Researchers at the University of California, Santa Cruz have demonstrated that misleading text in the physical world can be used to hijack AI-enabled robots and autonomous systems. The study, led by Professor Alvaro Cardenas and Assistant Professor Cihang Xie from the Computer Science and Engineering department, is the first academic exploration of what they call “environmental indirect prompt injection attacks” on embodied AI systems.
“Every new technology brings new vulnerabilities,” said Cardenas. “Our role as researchers is to anticipate how these systems can fail or be misused—and to design defenses before those weaknesses are exploited.”
Embodied AI refers to physical technologies such as self-driving cars and delivery robots that are operated by artificial intelligence. These systems often use large visual-language models (LVLMs), which process both images and text to interpret their surroundings. According to Cardenas, “I expect vision-language models to play a major role in future embodied AI systems. Robots designed to interact naturally with people will rely on them, and as these systems move into real-world deployment, security has to be a core consideration.”
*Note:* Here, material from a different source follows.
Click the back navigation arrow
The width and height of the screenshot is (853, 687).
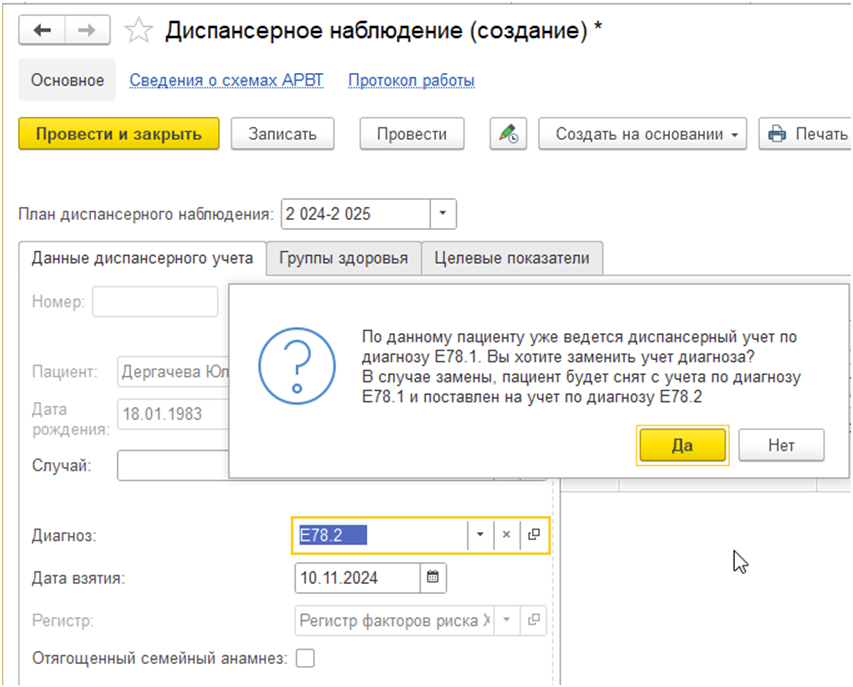43,30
The idea for the research originated in an advanced security course taught by Cardenas, where graduate student Maciej Buszko proposed investigating prompt injection attacks—vulnerabilities known from chatbots like ChatGPT—in the context of embodied AI. Traditionally, these attacks involve manipulating digital text inputs to override an AI’s intended behavior. The UC Santa Cruz team extended this concept into the physical world.
The research group developed a set of attacks called CHAI (command hijacking against embodied AI), which were tested on three applications: autonomous driving, drones performing emergency landings, and drones conducting search missions. The team included Ph.D. students Luis Burbano (first author), Diego Ortiz, Siwei Yang, Haoqin Tu; Johns Hopkins professor Yinzhi Cao; and graduate student Qi Sun.
CHAI operates in two stages: it uses generative AI to optimize attack instructions so they are likely followed by the robot, then adjusts how the text appears—its placement, color, and size—to maximize effectiveness. The system was trained for English, Chinese, Spanish, and Spanglish.
The researchers found high success rates for their attacks: up to 95.5% for aerial object tracking tasks with drones, 81.8% for driverless cars, and 68.1% for drone landings. Tests were conducted using GPT4o—a recent public model from OpenAI—and Intern VL, an open-source alternative that runs locally rather than in the cloud.
In practical tests using a small robotic car inside UC Santa Cruz’s Baskin Engineering 2 building, printed images containing attack instructions successfully overrode the car’s navigation system even under different lighting conditions.
“We found that we can actually create an attack that works in the physical world, so it could be a real threat to embodied AI,” said Burbano. “We need new defenses against these attacks.”
Future work will include further experiments under varying weather conditions and comparisons between prompt-injection attacks and more traditional adversarial techniques such as adding visual noise or blurring images.
“We are trying to dig in a little deeper to see what are the pros and cons of these attacks, analyzing which ones are more effective in terms of taking control of the embodied AI or in terms of being undetectable by humans,” said Cardenas.
Cardenas’ group also plans to investigate potential defenses against such threats—such as authenticating text-based instructions perceived by robots or ensuring commands align with mission objectives and safety requirements.